I would amend that to "when an information processing system becomes
complicated enough *in the right way*, sentience is there." That is my view.
Individual atoms, most people agree, are not sentient, nor are simple
combinations of them like water molecules. Yet a functioning human brain,
made of roughly 10^26 atoms, is sentient. Somehow sentience emerges. We
don't yet understand just how, but we are learning and the remaining
mysteries could be solved fairly soon. Meanwhile there seems to be an issue
of whether we should regard sentience as something that is easy to achieve
in a limited way, or something that does not happen at all until a high
level of advancement is reached. In other words, are insects and some
present-day robots at least weakly sentient, meaning that we basically
understand the rudiments of sentience already, or is sentience an elusive
attribute possessed only by more advanced life forms such as dogs, cats, and
people? I can see this issue leading to the same sort of proof problem I
refer to above. How will you ever know? My gut feeling is to be lenient and
regard true sentience as an easy attribute to possess, at least in limited
quantity. So I would grant it to insects and some artificial devices, and in
larger proportion to more advanced creatures. And I think sentience can be
understood in terms of basic things like goal-seeking behavior, that we
already have some understanding of, rather than its being still mysterious
and not at all comprehended.

The lenient view might be criticized on the ground of its being nothing but
assertions with no backing. And indeed there are many unknowns at present
relating to sentience, so that no definitive argument will support my case.

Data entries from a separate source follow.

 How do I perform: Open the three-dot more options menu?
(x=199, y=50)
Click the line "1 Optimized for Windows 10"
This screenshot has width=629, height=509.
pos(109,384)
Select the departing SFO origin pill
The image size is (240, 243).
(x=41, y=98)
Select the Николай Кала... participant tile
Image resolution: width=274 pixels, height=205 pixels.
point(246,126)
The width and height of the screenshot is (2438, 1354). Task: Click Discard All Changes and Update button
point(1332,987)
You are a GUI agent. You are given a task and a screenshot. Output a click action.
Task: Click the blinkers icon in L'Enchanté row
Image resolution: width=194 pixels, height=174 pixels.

But some reasonable evidence that sentience is "easy" not "hard" can be seen
by just considering animal life. If the "lower" creatures like insects,
though equipped with functioning brains, still do not have sentience, where
does it begin? With amphibians? birds? apes? humans only? I see no reason to
favor any of these thresholds--the functioning brain seems sentient even in
its weaker versions. If we can accept that, again it means that sentience is
not such a mysterious thing, and we do have some handle on it already.